Regionally and across the time span of the Middle Ages, marriage could be formed differently. Marriage could be proclaimed in secret by the mutually consenting couple, or arranged between families as long as the man and woman were not forced and consented freely; but by the 12th century in western canon law, consent (whether in mutual secrecy or in a public sphere) between the couple was imperative. Marriages confirmed in secrecy were seen as problematic in the legal sphere due to spouses redacting and denying that the marriage was solidified and consummated.
Peasants, slaves, maidservants, and generally lower-class women required the permission and consent of their master in order to marry, and if they did not have it, they were punished (see below in Law).
Marriage also allowed for the couples' social networks to expand. This was according to who investigated the marriage of Henry Kroyl Jr. and Agnes Penifader, and how their social spheres changed after their marriage. Due to the couples' fathers, Henry Kroyl Sr. and Robert Penifader being prominent villagers in Brigstock, Northamptonshire, approximately 2,000 references to the activities of the couple and their immediate families were being recorded. Bennett details how Kroyl Jr.'s social network expanded greatly as he gained connections through his occupational endeavors.

━━━━━━━━━━━━━━━━

### Task details
Using the excerpt on medieval marriage, explain in one to three sentences why marriages confirmed in secret were considered a problem in the legal sphere.

### Records
━━━━━━━━━━━━━━━━

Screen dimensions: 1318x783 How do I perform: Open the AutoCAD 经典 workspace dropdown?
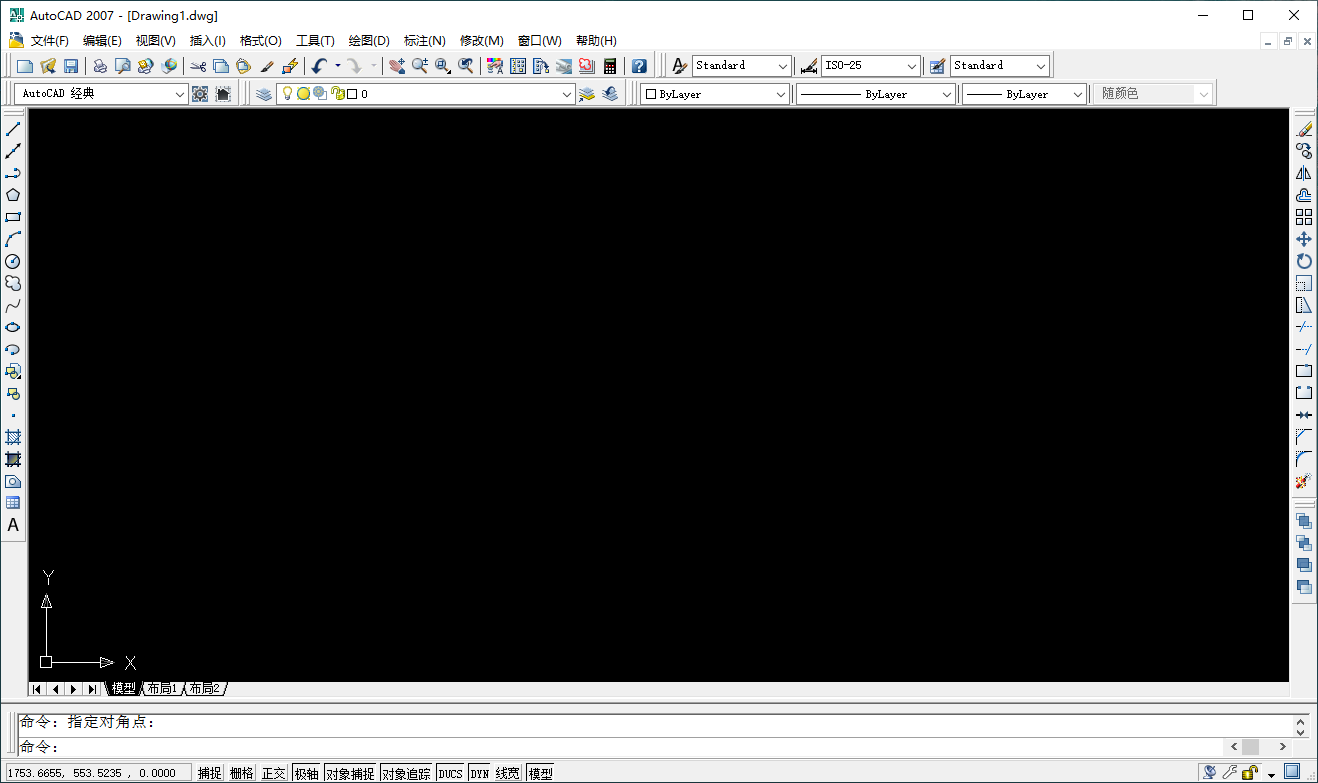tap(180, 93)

━━━━━━━━━━━━━━━━

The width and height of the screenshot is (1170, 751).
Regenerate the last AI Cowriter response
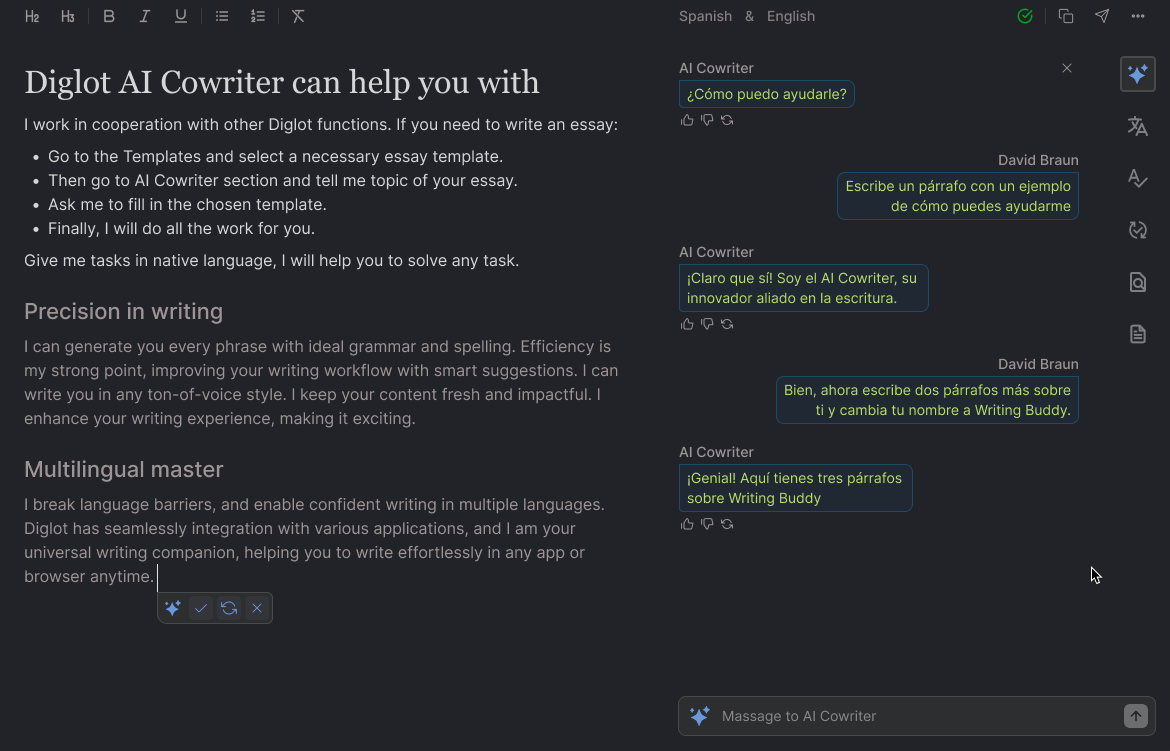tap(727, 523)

━━━━━━━━━━━━━━━━

### Final answer
Marriages confirmed in secret were legally troublesome because a spouse could later back away from the union and deny that the marriage had been solidified and consummated.